How to calculate the integral $\int_0^{+\infty} \frac{\ln{x}}{(x+1)(x^2+1)} dx$ using residues? I tried to solve $\int_0^{+\infty} \frac{\ln{x}}{(x+1)(x^2+1)} dx$ by calculating the integral $\int_0^{+\infty} \frac{\ln^2{x}}{(x+1)(x^2+1)} dx$.

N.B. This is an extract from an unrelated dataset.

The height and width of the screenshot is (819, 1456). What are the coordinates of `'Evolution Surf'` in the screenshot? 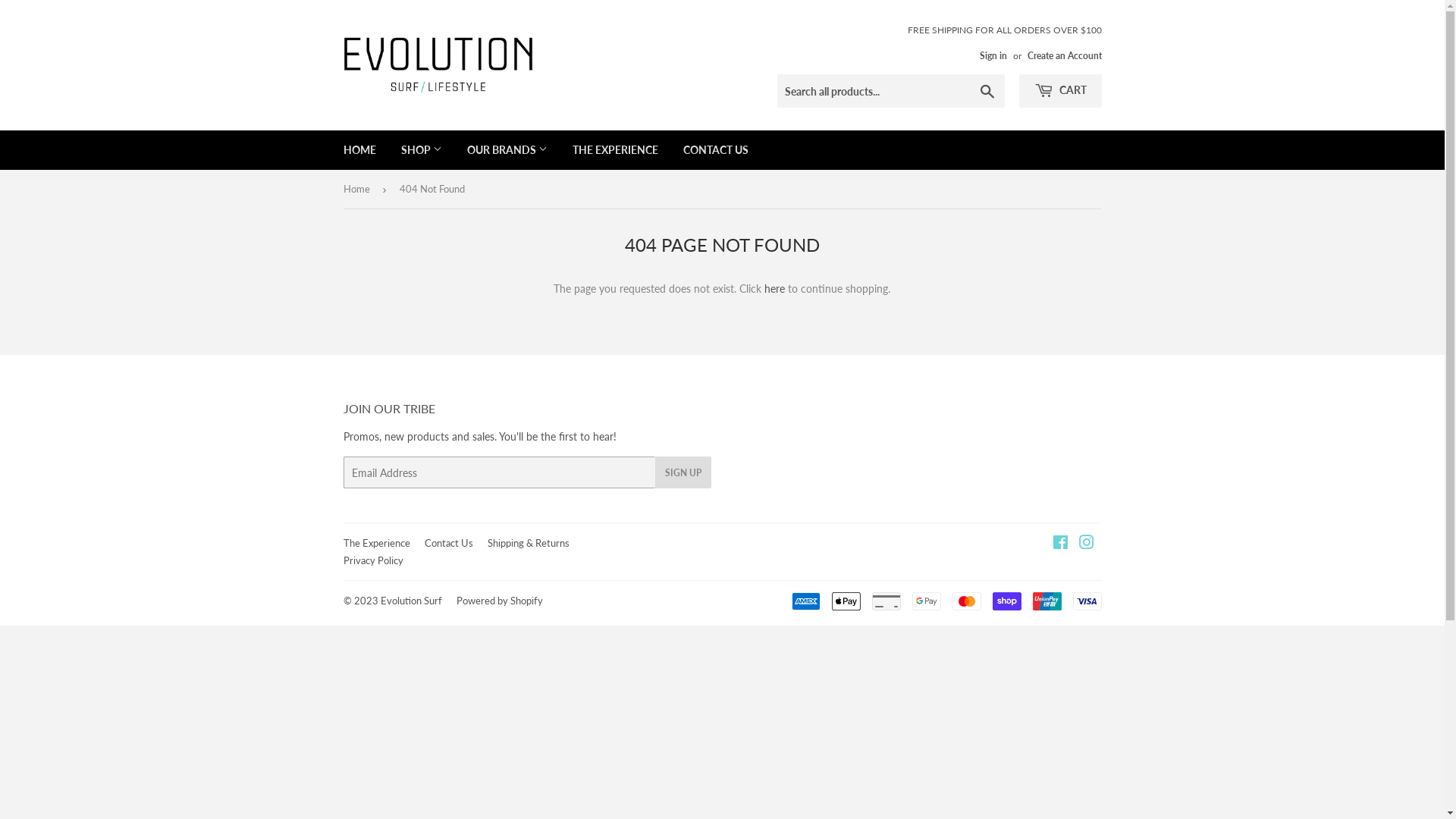 It's located at (411, 599).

At first I precalculated the integral $\int_C \frac{\ln^2{z}}{(z+1)(z^2+1)} dx$, where $C$ is the contour like on the image:

So,
$$\int_C \frac{\ln^2{z}}{(z+1)(z^2+1)} dz = \int_{B(0,\epsilon)} \frac{\ln^2{z}}{(z+1)(z^2+1)} dx +$$
$$+ \int_{R_{up}^+} \frac{\ln^2{z}}{(z+1)(z^2+1)} dz + \int_{B(0,R)} \frac{\ln^2{z}}{(z+1)(z^2+1)} dz + \int_{R_{down}^+} \frac{\ln^2{z}}{(z+1)(z^2+1)} dz =$$
$$= 0 + \int_0^{+\infty} \frac{\ln^2{x}}{(x+1)(x^2+1)} dx + 0 + \int_{+\infty}^0 \frac{(\ln{x} + 2i\pi)^2}{(x+1)(x^2+1)} dx =$$
$$= - 4i\pi \int_0^{+\infty} \frac{\ln{x}}{(x+1)(x^2+1)} dx + 4\pi^2 \int_0^{+\infty} \frac{1}{(x+1)(x^2+1)} dx$$
But according to the Cauchy Residue Theorem,
$$\int_C \frac{\ln^2{z}}{(z+1)(z^2+1)} dz = 2i\pi (res_{z=-1} f(z) + res_{z=-i} f(z) + res_{z=i} f(z)) =$$
$$= 2i\pi \Big( \frac{\ln^2(-1)}{(-1)^2+1} + \frac{\ln^2(-i)}{(-i+1)(-i-i)} + \frac{\ln^2{i}}{(i+1)(i+i)} \Big) =$$
$$= 2i\pi \cdot \Big( -\frac{3\pi^2}{8} \Big) = -\frac{3i\pi^3}{4}$$
Since $\int_0^{+\infty} \frac{1}{(x+1)(x^2+1)} dx = \frac{\pi}{4}$, I can find the answer on my question:
$$\int_0^{+\infty} \frac{\ln{x}}{(x+1)(x^2+1)} dx = \frac{4\pi^2 \cdot \frac{\pi}{4} + \frac{3i\pi^3}{4}}{4i\pi} = \frac{\pi^2}{4i} + \frac{3\pi^2}{16} = - \frac{i\pi^2}{4} + \frac{3\pi^2}{16}$$
But I know that the correct answer is $- \frac{\pi^2}{16}$. It seems very strange that I have imaginary part left. I've tried to find solutions for the same integrals, but they just use keyhole contour as I do and it's okay. Can you help me to find a mistake?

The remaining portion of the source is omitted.